When you’re representing a ward that contains both quickly gentrifying (and gayifying) areas like Bloomingdale, Eckington, and Brookland, in addition to the generally conservative Bungalow Belt and many of the city’s most politically active churches, same-sex marriage would be one of those issues you might wish would go away.

Thomas veered heavily to one side of that line when he voted this month to recognize other states’ same-sex marriages here in D.C. He leaned even further when the Washington Blade reported last Friday that Thomas was on the record in support of a full gay marriage bill—-a story LL had highlighted in his Friday news roundup.

Leaned too far, perhaps: That afternoon, Thomas spokesperson Victoria Leonard called LL to say the Blade story, by Lou Chibarro Jr., wasn’t true. Her boss, she said, wasn’t committed either way.

Chibbaro says that he went with his story after Leonard mentioned to him a questionnaire that Thomas had filled out for the Gay and Lesbian Activists Alliance ahead of his 2006 election. It asked, “Do you support legal recognition of marriages between partners of the same sex?” Thomas replied, “Yes.” Leonard told Chibbaro that her boss stood by his response three years later.

“She was very upbeat and definitive,” the veteran reporter says. Thomas himself was in Las Vegas for the shopping-centers conference at the time and unavailable for direct comment

Leonard says she indeed told Chibarro that her boss stood by his old line. Giving such an unequivocal response, she says, was a mistake. “I’m not an attorney, and I’m not a councilmember,” she tells LL. “As a spokesperson, I’ll have to learn to be more careful, especially on tumultuous issues.”

LL finally got Thomas himself on the horn yesterday: “That’s why I always speak to you guys directly,” Thomas says. “My spokesperson’s statement was taken out of character a little bit.”

OK, fine, unfiltered, straight from the horse’s mouth. No confusion, right? Well, see if you can parse these comments from Thomas:

“We’re going to have to make sure whatever we do passes the congressional smell test. And so I am looking at how we look at possible referendums and other options where we have a true voice of the people on this issue, to strengthen our position when we go forward.”

So you favor a voter referendum, then?

“Well, I want to look at the possibilities of having one…make sure that we as councilmembers ensure we have due process in this whole piece. I think we’ve gone a long way in a quick period of time, and people need to have input in this process. And I’ve stuck to my guns about my position on it, but at the same time, we must be open to making sure that the whole citizenry feels like it was engaged in this process.”

Stuck to your guns? What guns?

“My position is that, I’ve supported the equity issues in recognizing what other states have already done, so people would not have those legal issues here in the District of Columbia.”

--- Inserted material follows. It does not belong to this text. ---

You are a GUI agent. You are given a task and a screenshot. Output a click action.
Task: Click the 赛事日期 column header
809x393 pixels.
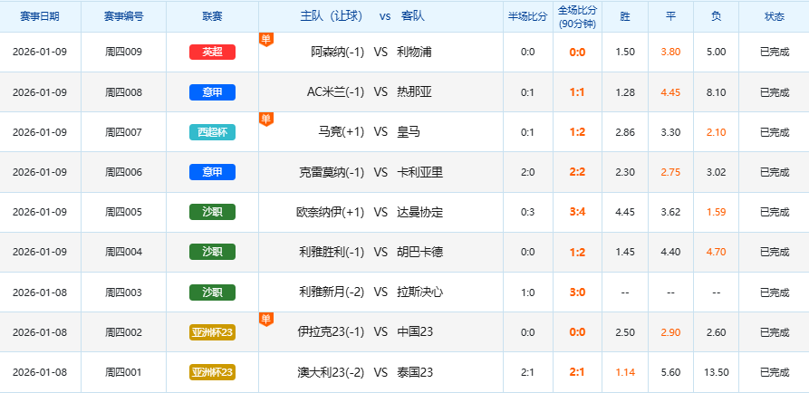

What about the questionnaire?

“I am supportive of that, but again, in defining that support, you have to look at how you get to that point. I think there’s legislative [ways] and there’s ways through referendums to do it. And so I haven’t hedged from my support on the issue. My issue is how you bring others along in a city with such a diverse opinion on it.”

Haven’t hedged, huh?

“Have you ever seen me hedge? I’m not a hedger, man. That’s not in my nature!”